China’s hordes of tourists, usually hungry for the South’s cosmetics,
stopped arriving in Seoul as Beijing banned group tours.

Some US businesses are already getting hit: China last month said it had
stepped up inspections of key US imports such as pork and automobiles —
stranding them in ports — because of “problems”.

“China still has plenty of weapons to use once it runs out of quantitative
measures,” economist Andrew Polk said in a newsletter.

Could Beijing end cooperation on North Korea?

Punishing UN sanctions on North Korea — approved and enforced by Beijing
— drove Pyongyang to the negotiating table, analysts say, landing Trump his
made-for-TV summit with Kim Jong Un in Singapore earlier this month.

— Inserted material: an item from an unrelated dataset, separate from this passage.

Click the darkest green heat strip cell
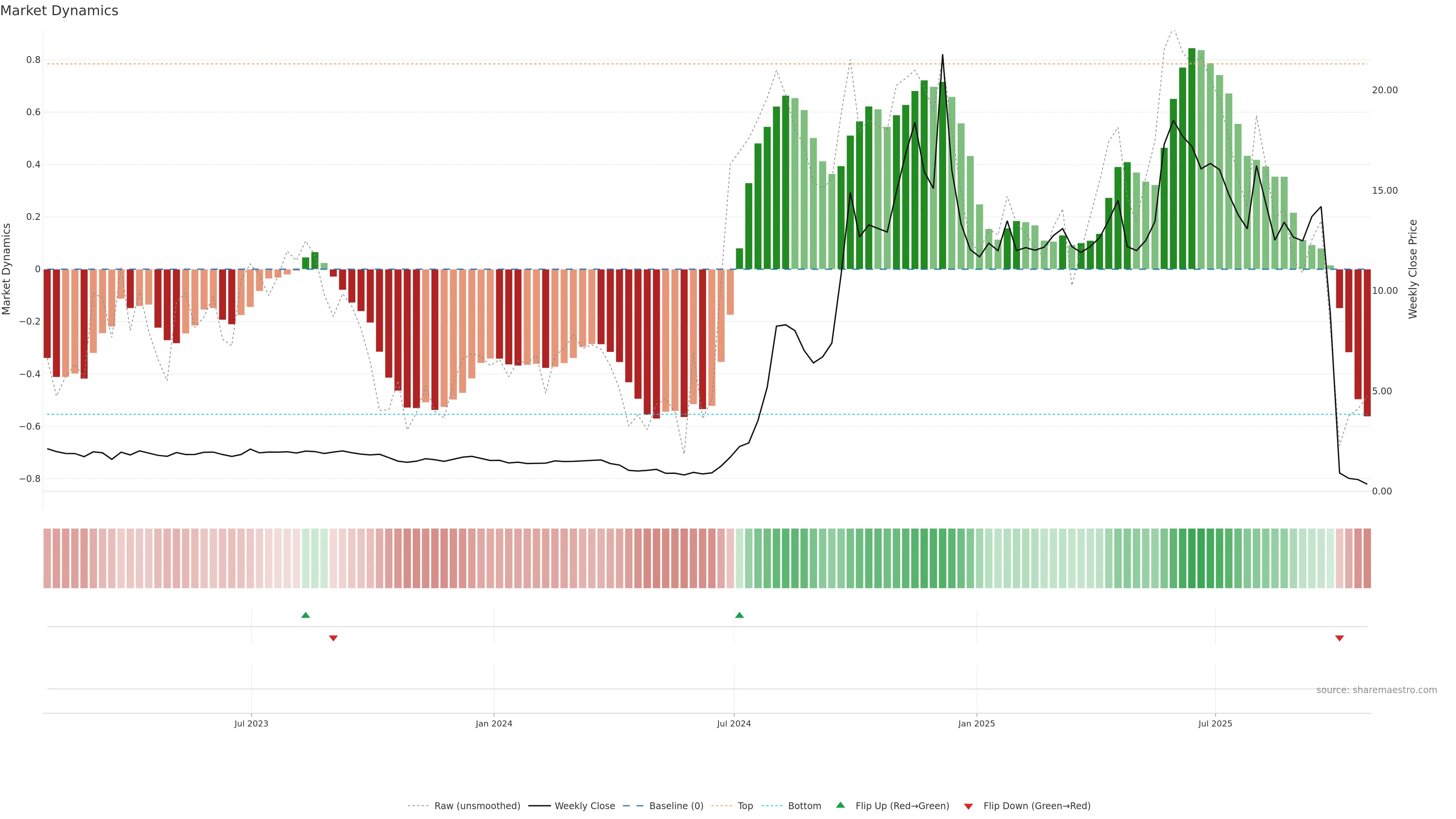Viewport: 1456px width, 819px height. tap(1191, 559)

To achieve the North’s complete denuclearisation, Trump likely needs
Beijing to stay on board with the sanctions, but a trade war could change
Chinese thinking, said Cheng Xiaohe, an international relations professor at
Renmin University.

Cooperation between China and the United States on the North “will become
very complicated and very difficult,” Cheng said.

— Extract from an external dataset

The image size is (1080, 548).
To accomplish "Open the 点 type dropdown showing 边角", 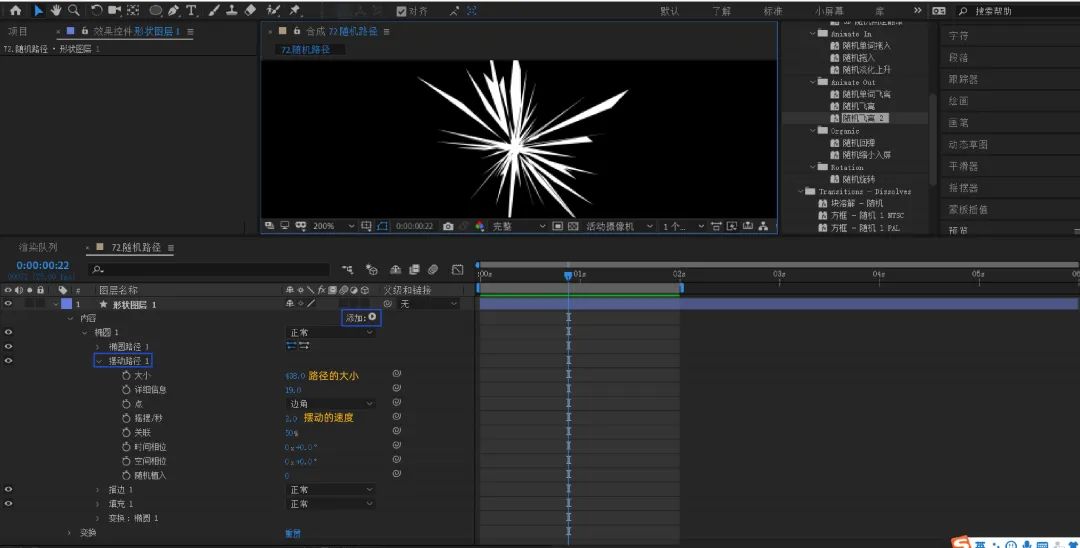I will point(331,403).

In an indication of China’s leverage on the issue, Kim visited Beijing
exactly one week after the summit to brief President Xi Jinping, his third
trip to China this year.

How will the trade spat play out?

Huang, the economist, outlined three stages of a trade war, from prices
rising, to imports and exports shifting countries, to firms moving production
and investment.

During the final stage, a prolonged trade war will be “affecting the
growth rate by significant margins” and lead to a collapse of global trade,
Huang said.

“Tensions are not going to go away. Probably going to get worse before
they get better,” he said.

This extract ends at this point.